*
I guess we all know the blank page syndrome. It seems to me
that one of the biggest problems for a writer is feeling that every word has to
count; that sullying the blank page with less-than-perfect expression means
you’ve ‘failed’.
This is not helpful. I open every
new workshop with a reminder that you ‘can’t get it wrong’; and also I like to
quote that ‘you’re not a failure because – this time – you didn’t “succeed”;
you’re a success because you tried’ line.

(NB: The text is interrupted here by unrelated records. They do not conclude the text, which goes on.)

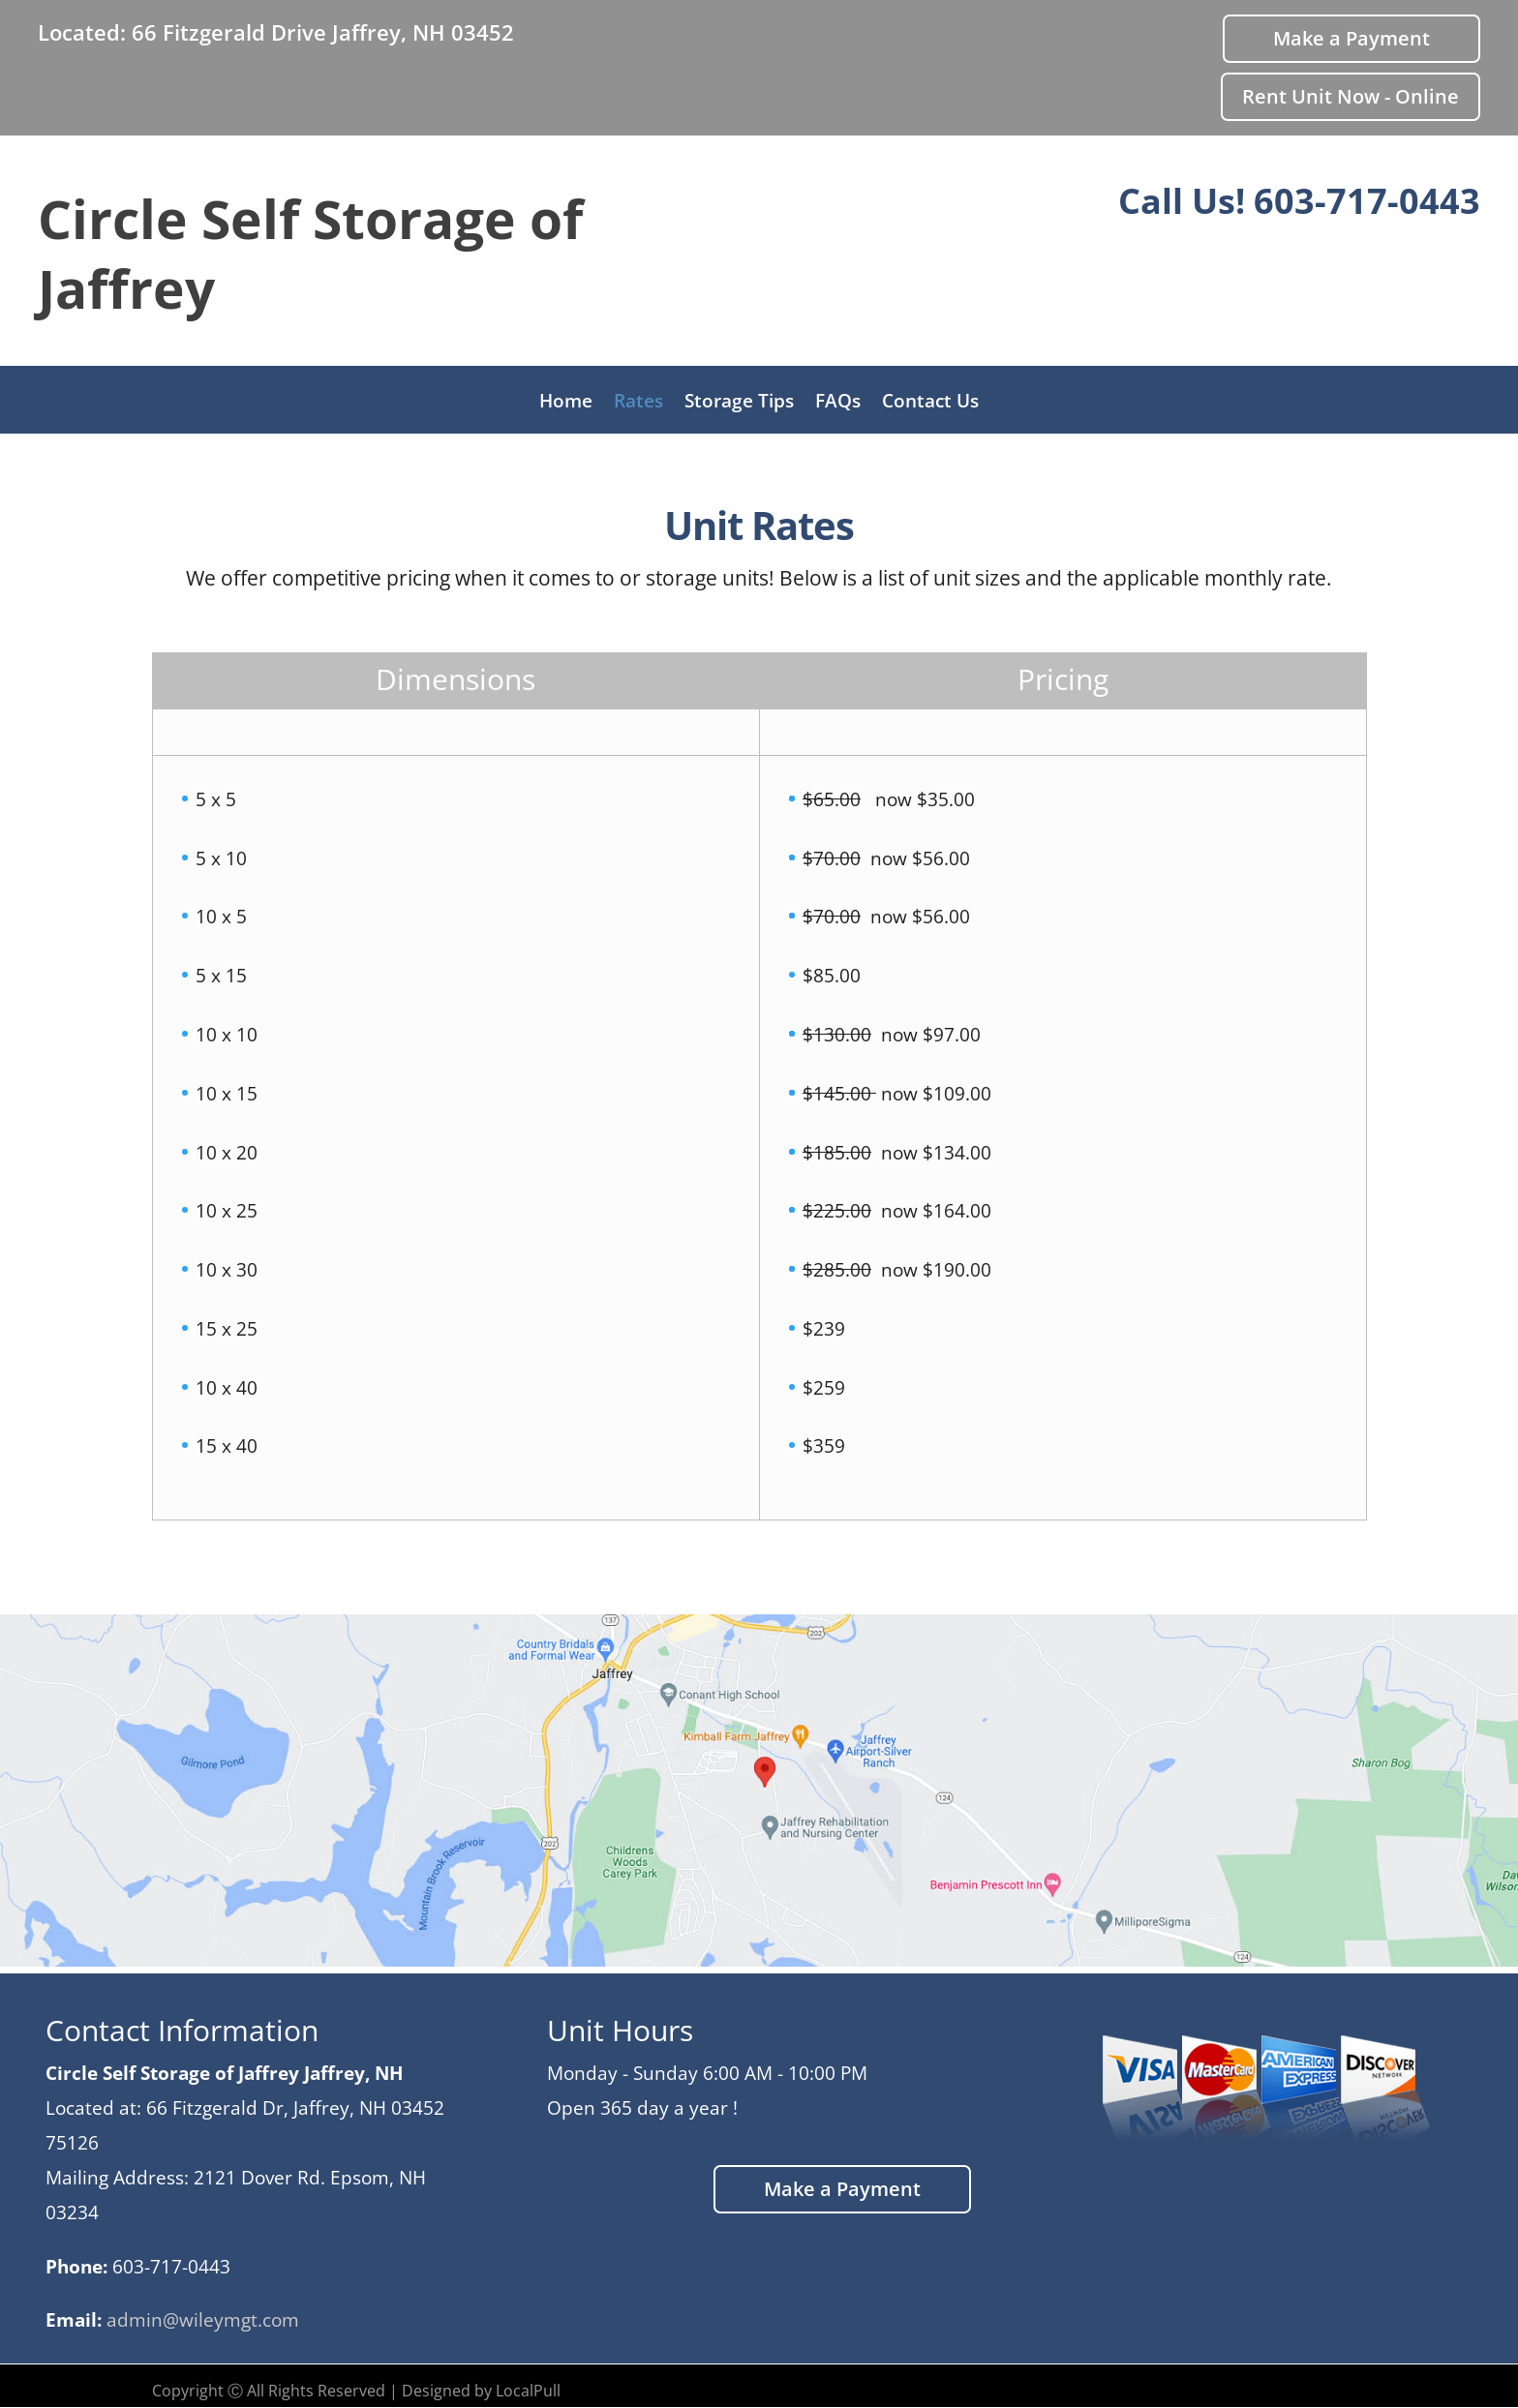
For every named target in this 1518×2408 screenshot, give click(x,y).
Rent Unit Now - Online (1350, 96)
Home (565, 403)
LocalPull (528, 2390)
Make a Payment (1351, 38)
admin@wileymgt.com (202, 2320)
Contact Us (930, 403)
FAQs (838, 403)
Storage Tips (739, 403)
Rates (638, 403)
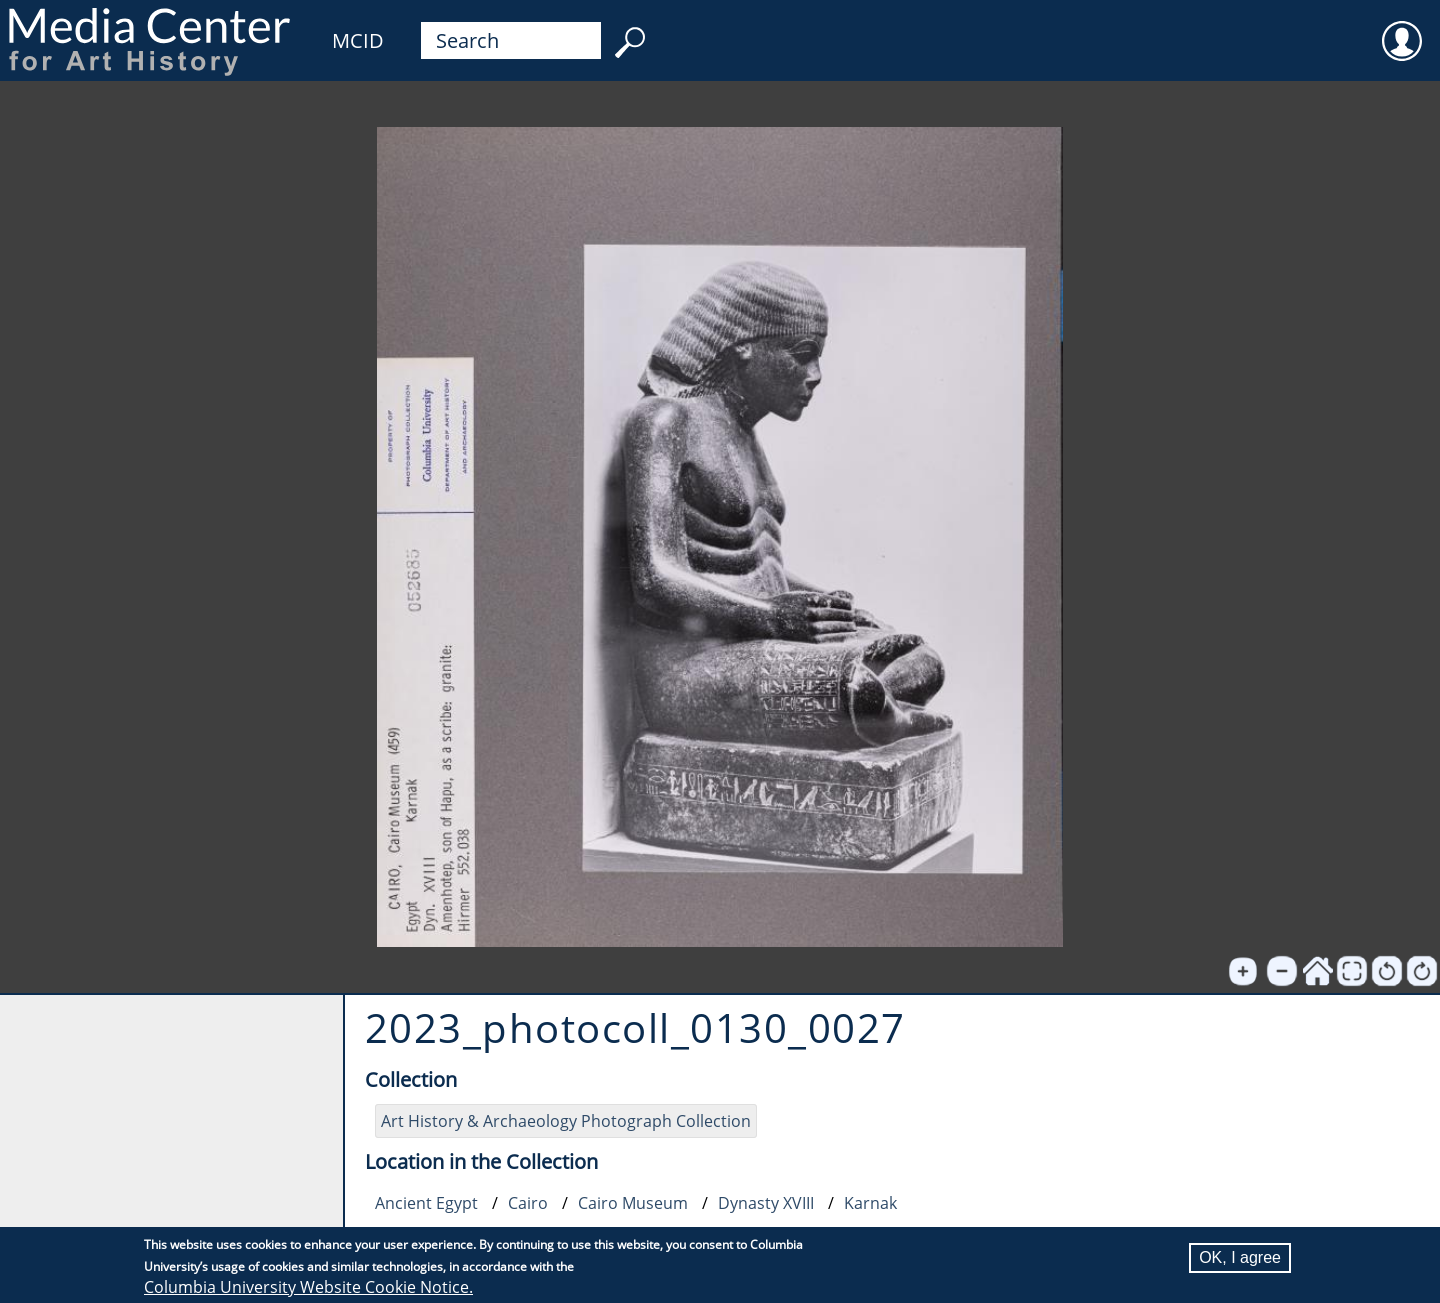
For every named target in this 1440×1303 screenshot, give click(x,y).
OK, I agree (1240, 1257)
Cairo (528, 1203)
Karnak (870, 1203)
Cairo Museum (633, 1203)
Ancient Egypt (426, 1203)
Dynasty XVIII (766, 1203)
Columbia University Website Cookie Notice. (308, 1287)
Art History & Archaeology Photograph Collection (566, 1121)
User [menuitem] (1402, 28)
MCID (358, 40)
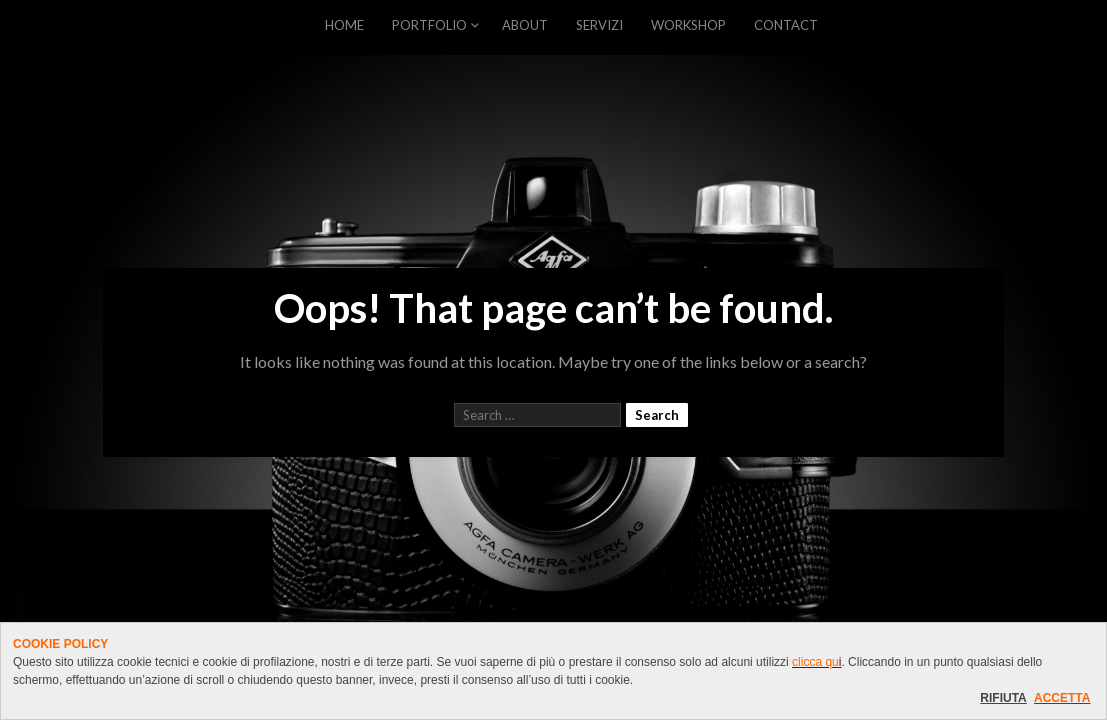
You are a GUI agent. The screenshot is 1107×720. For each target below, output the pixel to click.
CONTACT (786, 25)
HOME (344, 25)
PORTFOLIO (429, 25)
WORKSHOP (688, 25)
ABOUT (525, 25)
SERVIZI (599, 25)
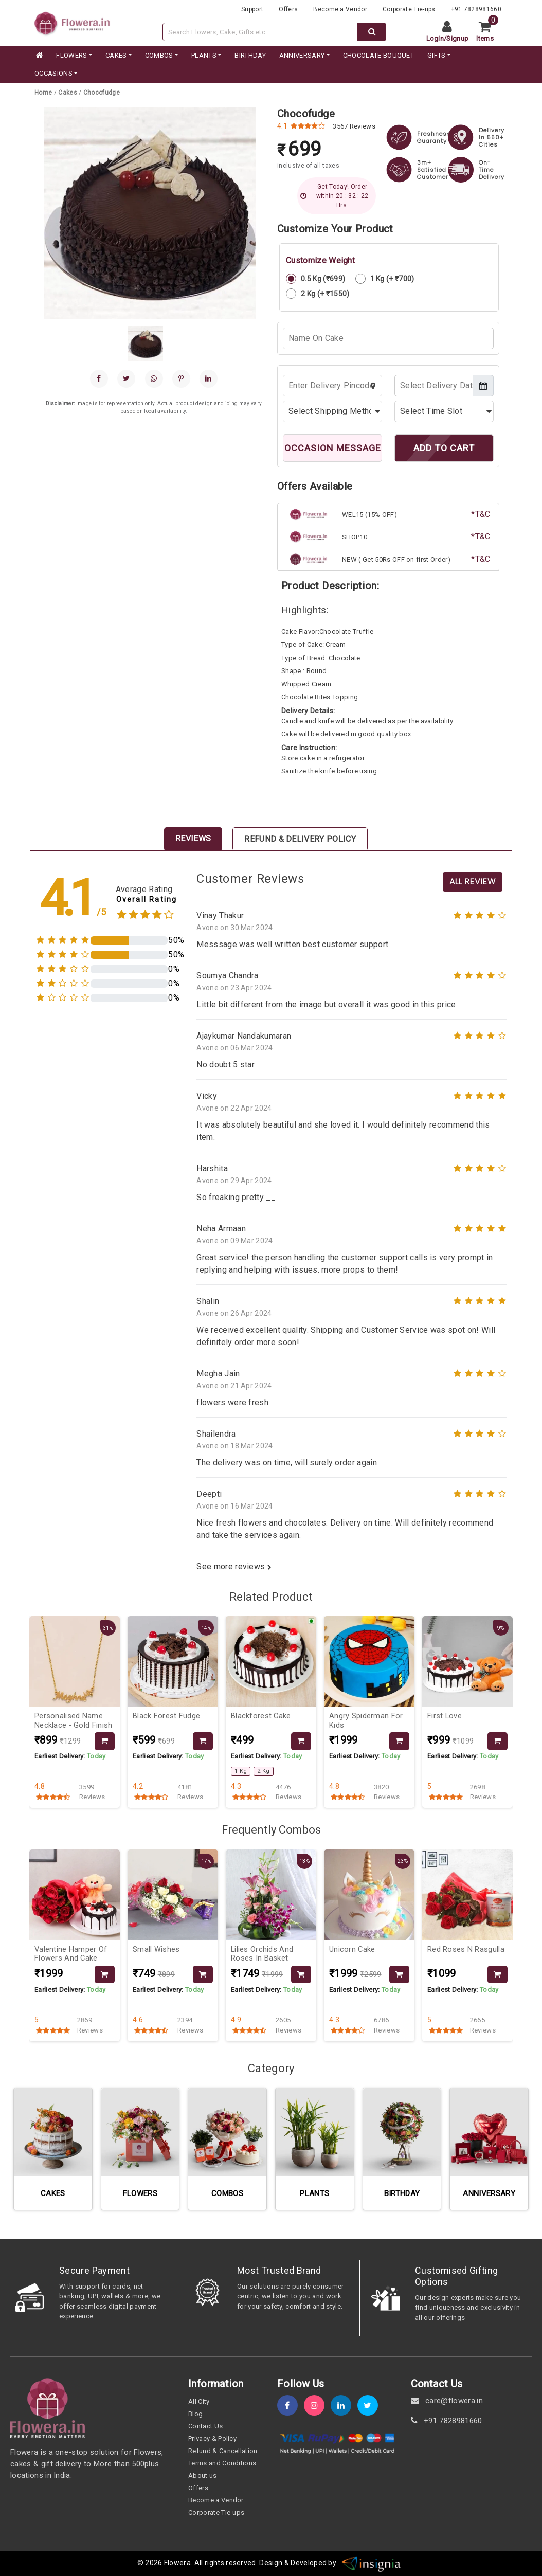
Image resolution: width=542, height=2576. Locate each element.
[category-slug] (68, 92)
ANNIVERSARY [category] (302, 55)
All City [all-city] (199, 2401)
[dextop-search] (372, 32)
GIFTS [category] (436, 55)
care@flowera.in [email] (447, 2400)
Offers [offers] (288, 9)
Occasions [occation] (53, 73)
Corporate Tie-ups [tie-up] (409, 9)
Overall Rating (146, 899)
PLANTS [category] (203, 55)
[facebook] (99, 379)
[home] (38, 55)
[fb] (290, 2405)
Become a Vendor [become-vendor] (340, 9)
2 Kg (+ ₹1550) (317, 293)
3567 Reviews (354, 126)
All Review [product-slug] (472, 881)
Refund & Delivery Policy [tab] (300, 839)
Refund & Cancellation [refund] (223, 2451)
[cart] (488, 32)
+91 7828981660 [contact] (446, 2420)
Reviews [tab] (193, 838)
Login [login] (435, 38)
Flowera (177, 2563)
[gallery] (146, 343)
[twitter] (370, 2405)
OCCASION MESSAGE (332, 448)
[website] (72, 22)
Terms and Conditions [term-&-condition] (222, 2463)
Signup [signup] (457, 38)
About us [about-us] (202, 2475)
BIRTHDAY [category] (250, 55)
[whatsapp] (154, 379)
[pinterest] (181, 379)
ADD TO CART (444, 448)
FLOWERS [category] (71, 55)
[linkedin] (209, 379)
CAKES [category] (116, 55)
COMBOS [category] (159, 55)
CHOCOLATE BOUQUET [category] (378, 55)
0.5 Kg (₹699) (315, 279)
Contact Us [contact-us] (205, 2426)
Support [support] (252, 9)
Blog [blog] (195, 2414)
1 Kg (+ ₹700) (384, 279)
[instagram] (317, 2405)
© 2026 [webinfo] (150, 2563)
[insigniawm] (371, 2563)
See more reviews (234, 1566)
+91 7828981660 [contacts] (476, 9)
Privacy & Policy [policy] (212, 2438)
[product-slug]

Zen writer Gail Sher* has Four Noble
Truths for writers: Writers write; writing is a process; you don’t know what
your writing will be until the end of the process; if writing is your practice,
the only way to fail is to not write. As
she and Natalie Goldberg both emphasise, what counts is the intention: you
commit to showing up, and you show up. (That’s not to undermine the need
sometimes for serious content; it’s simply to not have the guillotine of the
production of perfect work endlessly poised above your head.)
What’s more helpful is the idea
of letting oneself play; improvisation (which we do every time we open our
mouths), letting words tumble out onto the page unsupervised and uncensored. In
other words, allowing yourself to write rubbish in the faith that something
less-than-rubbish will also emerge. It helps to approach the blank page each
time as if it’s the first time, with no expectations other than the enjoyment
of placing words on paper. The ideal state is one of relaxed alertness, a receptive
surrender that will allow the unconscious to do the work.
Play is an important part of the
creative process. As we age, unless we make time for it or work in creative
fields, it is easy to forget to think associatively, instead channelling our
thoughts along more linear highways. Play allows us to bring disparate elements
together, to make surprising discoveries, to make exciting juxtapositions. It’s
another way of making room for the imaginative and associative aspects of the
subconscious to feed in to the process; remember C G Jung’s sandplay box in
which both children and adults allowed to emerge what they couldn’t easily
otherwise articulate.
Two suggestions this time:
- 1, show up daily – make time to sit with the blank page with no agenda.
- 2, practise associative thinking throughout the day: get into the habit of jotting down similes and metaphors as they occur to you. What are the things and situations you perceive like? What might they be? I asked a sculptor friend of mine what bunches of ash keys might be, creatively speaking. ‘Tadpoles feeding; clusters of notes from Beethoven’s unfinished symphony; all the punctuation left out of a James Joyce novel’ were some of our joint suggestions.
Be
concrete, be abstract: as one primary school boy said, the exploding dead heads
of cow parsley were fireworks; and they were also like anger.
Simply get out of your own light
and listen to the pen. Just write, and see what happens.